[Screenshot grounding data]
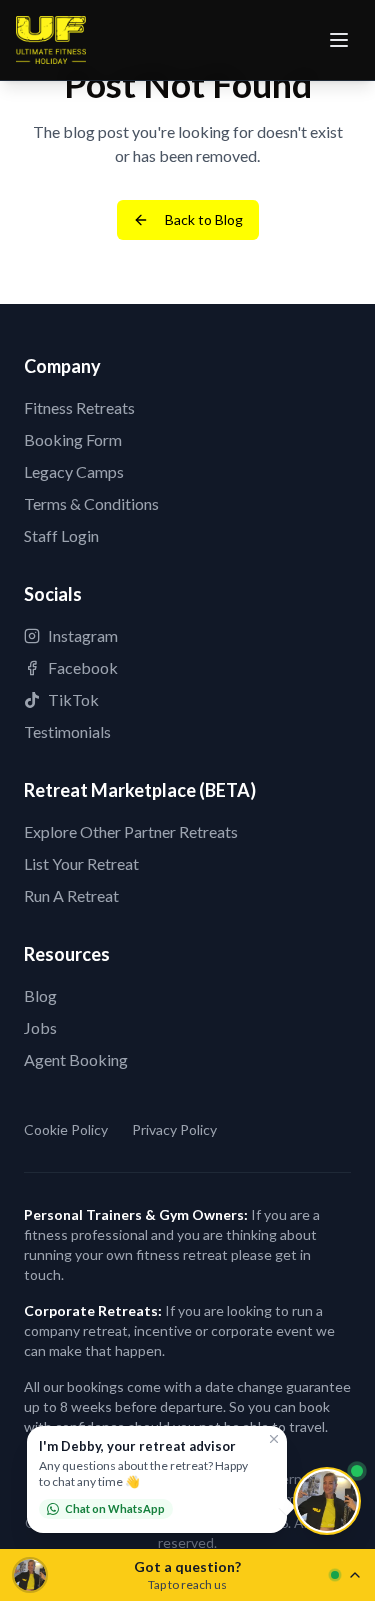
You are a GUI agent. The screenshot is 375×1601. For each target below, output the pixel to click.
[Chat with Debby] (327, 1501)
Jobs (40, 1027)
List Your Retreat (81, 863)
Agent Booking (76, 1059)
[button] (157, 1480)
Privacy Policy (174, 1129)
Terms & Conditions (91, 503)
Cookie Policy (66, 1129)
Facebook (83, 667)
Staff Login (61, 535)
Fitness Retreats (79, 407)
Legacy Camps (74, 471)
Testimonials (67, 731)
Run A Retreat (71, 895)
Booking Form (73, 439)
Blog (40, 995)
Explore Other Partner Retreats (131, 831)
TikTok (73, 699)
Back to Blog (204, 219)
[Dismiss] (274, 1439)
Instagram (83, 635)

_Exercise objective_
Among the entries above, tally each line with the string "Retreats" and state that figure only.

_Response to the exercise_
2